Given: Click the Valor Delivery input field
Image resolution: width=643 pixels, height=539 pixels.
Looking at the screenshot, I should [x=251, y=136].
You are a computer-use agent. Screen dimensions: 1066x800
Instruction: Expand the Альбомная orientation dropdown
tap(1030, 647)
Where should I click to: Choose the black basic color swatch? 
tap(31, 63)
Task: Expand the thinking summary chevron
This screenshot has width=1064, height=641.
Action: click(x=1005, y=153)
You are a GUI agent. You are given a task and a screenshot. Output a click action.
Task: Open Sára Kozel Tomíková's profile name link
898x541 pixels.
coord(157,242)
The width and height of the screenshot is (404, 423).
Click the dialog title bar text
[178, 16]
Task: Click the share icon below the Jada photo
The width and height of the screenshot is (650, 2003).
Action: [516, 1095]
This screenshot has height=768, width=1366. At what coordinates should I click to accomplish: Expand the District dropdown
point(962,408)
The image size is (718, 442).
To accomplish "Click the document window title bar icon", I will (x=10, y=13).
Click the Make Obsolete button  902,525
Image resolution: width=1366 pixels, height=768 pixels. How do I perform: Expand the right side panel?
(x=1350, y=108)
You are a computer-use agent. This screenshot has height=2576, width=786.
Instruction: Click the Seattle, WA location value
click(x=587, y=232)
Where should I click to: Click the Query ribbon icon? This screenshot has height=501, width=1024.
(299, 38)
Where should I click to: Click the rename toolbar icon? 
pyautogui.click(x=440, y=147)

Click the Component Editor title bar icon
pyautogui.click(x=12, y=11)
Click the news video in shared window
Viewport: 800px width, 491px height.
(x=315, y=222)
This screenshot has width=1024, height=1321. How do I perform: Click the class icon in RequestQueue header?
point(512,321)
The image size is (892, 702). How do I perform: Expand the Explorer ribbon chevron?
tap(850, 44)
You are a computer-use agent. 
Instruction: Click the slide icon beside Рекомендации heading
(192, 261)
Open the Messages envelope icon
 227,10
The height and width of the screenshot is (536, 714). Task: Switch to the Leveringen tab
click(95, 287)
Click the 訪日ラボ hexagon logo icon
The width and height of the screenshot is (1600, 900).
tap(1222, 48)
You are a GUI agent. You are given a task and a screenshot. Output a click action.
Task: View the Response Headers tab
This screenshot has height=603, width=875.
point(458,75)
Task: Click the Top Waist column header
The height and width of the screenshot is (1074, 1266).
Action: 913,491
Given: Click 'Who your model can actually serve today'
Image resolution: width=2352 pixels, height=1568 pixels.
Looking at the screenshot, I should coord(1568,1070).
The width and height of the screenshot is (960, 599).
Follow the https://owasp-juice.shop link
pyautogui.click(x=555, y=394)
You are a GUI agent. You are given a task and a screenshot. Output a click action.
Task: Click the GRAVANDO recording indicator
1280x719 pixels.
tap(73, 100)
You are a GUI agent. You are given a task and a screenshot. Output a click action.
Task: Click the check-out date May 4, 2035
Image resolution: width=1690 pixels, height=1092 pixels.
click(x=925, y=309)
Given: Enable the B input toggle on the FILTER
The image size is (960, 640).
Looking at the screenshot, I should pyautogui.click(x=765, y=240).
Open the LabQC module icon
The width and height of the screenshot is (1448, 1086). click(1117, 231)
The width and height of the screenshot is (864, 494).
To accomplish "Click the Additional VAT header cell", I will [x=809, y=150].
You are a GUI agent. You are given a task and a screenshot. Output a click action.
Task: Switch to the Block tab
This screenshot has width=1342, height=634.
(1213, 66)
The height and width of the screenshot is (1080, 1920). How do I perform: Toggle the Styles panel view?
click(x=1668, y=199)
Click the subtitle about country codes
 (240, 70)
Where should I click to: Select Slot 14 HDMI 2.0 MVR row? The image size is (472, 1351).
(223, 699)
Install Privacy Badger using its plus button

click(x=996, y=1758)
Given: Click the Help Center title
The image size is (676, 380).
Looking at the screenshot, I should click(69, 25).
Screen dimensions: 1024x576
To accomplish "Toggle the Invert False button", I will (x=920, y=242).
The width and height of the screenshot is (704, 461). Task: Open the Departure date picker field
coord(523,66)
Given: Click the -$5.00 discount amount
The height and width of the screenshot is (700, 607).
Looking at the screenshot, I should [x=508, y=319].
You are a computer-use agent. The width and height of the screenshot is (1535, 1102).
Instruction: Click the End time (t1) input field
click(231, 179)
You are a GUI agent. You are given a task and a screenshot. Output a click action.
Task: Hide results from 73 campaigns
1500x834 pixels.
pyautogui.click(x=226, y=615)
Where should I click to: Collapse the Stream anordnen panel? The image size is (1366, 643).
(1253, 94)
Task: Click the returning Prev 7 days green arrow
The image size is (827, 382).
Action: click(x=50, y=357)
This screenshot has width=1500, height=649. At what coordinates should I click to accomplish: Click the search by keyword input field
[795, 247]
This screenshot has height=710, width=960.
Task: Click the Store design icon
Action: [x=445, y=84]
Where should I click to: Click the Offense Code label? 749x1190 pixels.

Your task —
Hand back the whole listing, exactly as it is.

Written response —
Given: Click the Valor Delivery input field
Image resolution: width=643 pixels, height=539 pixels.
Looking at the screenshot, I should [x=251, y=136].
You are a computer-use agent. Screen dimensions: 1066x800
Instruction: Expand the Альбомная orientation dropdown
tap(1030, 647)
Where should I click to: Choose the black basic color swatch? 
tap(31, 63)
Task: Expand the thinking summary chevron
This screenshot has width=1064, height=641.
Action: click(x=1005, y=153)
You are a GUI agent. You are given a task and a screenshot. Output a click action.
Task: Open Sára Kozel Tomíková's profile name link
898x541 pixels.
coord(157,242)
The width and height of the screenshot is (404, 423).
Click the dialog title bar text
[178, 16]
Task: Click the share icon below the Jada photo
The width and height of the screenshot is (650, 2003).
Action: [516, 1095]
This screenshot has height=768, width=1366. At what coordinates should I click to accomplish: Expand the District dropdown
point(962,408)
The image size is (718, 442).
To accomplish "Click the document window title bar icon", I will (x=10, y=13).
Click the Make Obsolete button  902,525
Image resolution: width=1366 pixels, height=768 pixels. How do I perform: Expand the right side panel?
(x=1350, y=108)
You are a computer-use agent. This screenshot has height=2576, width=786.
Instruction: Click the Seattle, WA location value
click(x=587, y=232)
Where should I click to: Click the Query ribbon icon? This screenshot has height=501, width=1024.
(299, 38)
Where should I click to: Click the rename toolbar icon? 
pyautogui.click(x=440, y=147)

Click the Component Editor title bar icon
pyautogui.click(x=12, y=11)
Click the news video in shared window
Viewport: 800px width, 491px height.
(x=315, y=222)
This screenshot has width=1024, height=1321. How do I perform: Click the class icon in RequestQueue header?
point(512,321)
The image size is (892, 702). How do I perform: Expand the Explorer ribbon chevron?
tap(850, 44)
You are a computer-use agent. 
Instruction: Click the slide icon beside Рекомендации heading
(192, 261)
Open the Messages envelope icon
 227,10
The height and width of the screenshot is (536, 714). Task: Switch to the Leveringen tab
click(95, 287)
Click the 訪日ラボ hexagon logo icon
The width and height of the screenshot is (1600, 900).
tap(1222, 48)
You are a GUI agent. You are given a task and a screenshot. Output a click action.
Task: View the Response Headers tab
This screenshot has height=603, width=875.
point(458,75)
Task: Click the Top Waist column header
The height and width of the screenshot is (1074, 1266).
Action: 913,491
Given: Click 'Who your model can actually serve today'
Image resolution: width=2352 pixels, height=1568 pixels.
Looking at the screenshot, I should coord(1568,1070).
The width and height of the screenshot is (960, 599).
Follow the https://owasp-juice.shop link
pyautogui.click(x=555, y=394)
You are a GUI agent. You are given a task and a screenshot. Output a click action.
Task: Click the GRAVANDO recording indicator
1280x719 pixels.
tap(73, 100)
You are a GUI agent. You are given a task and a screenshot. Output a click action.
Task: Click the check-out date May 4, 2035
Image resolution: width=1690 pixels, height=1092 pixels.
click(x=925, y=309)
Given: Enable the B input toggle on the FILTER
The image size is (960, 640).
Looking at the screenshot, I should pyautogui.click(x=765, y=240).
Open the LabQC module icon
The width and height of the screenshot is (1448, 1086). click(1117, 231)
The width and height of the screenshot is (864, 494).
To accomplish "Click the Additional VAT header cell", I will [x=809, y=150].
You are a GUI agent. You are given a task and a screenshot. Output a click action.
Task: Switch to the Block tab
This screenshot has width=1342, height=634.
(1213, 66)
The height and width of the screenshot is (1080, 1920). How do I perform: Toggle the Styles panel view?
click(x=1668, y=199)
Click the subtitle about country codes
 (240, 70)
Where should I click to: Select Slot 14 HDMI 2.0 MVR row? The image size is (472, 1351).
(223, 699)
Install Privacy Badger using its plus button

click(x=996, y=1758)
Given: Click the Help Center title
The image size is (676, 380).
Looking at the screenshot, I should click(69, 25).
Screen dimensions: 1024x576
To accomplish "Toggle the Invert False button", I will (x=920, y=242).
The width and height of the screenshot is (704, 461). Task: Open the Departure date picker field
coord(523,66)
Given: Click the -$5.00 discount amount
The height and width of the screenshot is (700, 607).
Looking at the screenshot, I should [x=508, y=319].
You are a computer-use agent. The width and height of the screenshot is (1535, 1102).
Instruction: Click the End time (t1) input field
click(231, 179)
You are a GUI agent. You are given a task and a screenshot. Output a click action.
Task: Hide results from 73 campaigns
1500x834 pixels.
pyautogui.click(x=226, y=615)
Where should I click to: Collapse the Stream anordnen panel? The image size is (1366, 643).
(1253, 94)
Task: Click the returning Prev 7 days green arrow
The image size is (827, 382).
Action: click(x=50, y=357)
This screenshot has width=1500, height=649. At what coordinates should I click to accomplish: Click the search by keyword input field
[795, 247]
This screenshot has height=710, width=960.
Task: Click the Store design icon
Action: [x=445, y=84]
Where should I click to: Click the Offense Code label? 749x1190 pixels.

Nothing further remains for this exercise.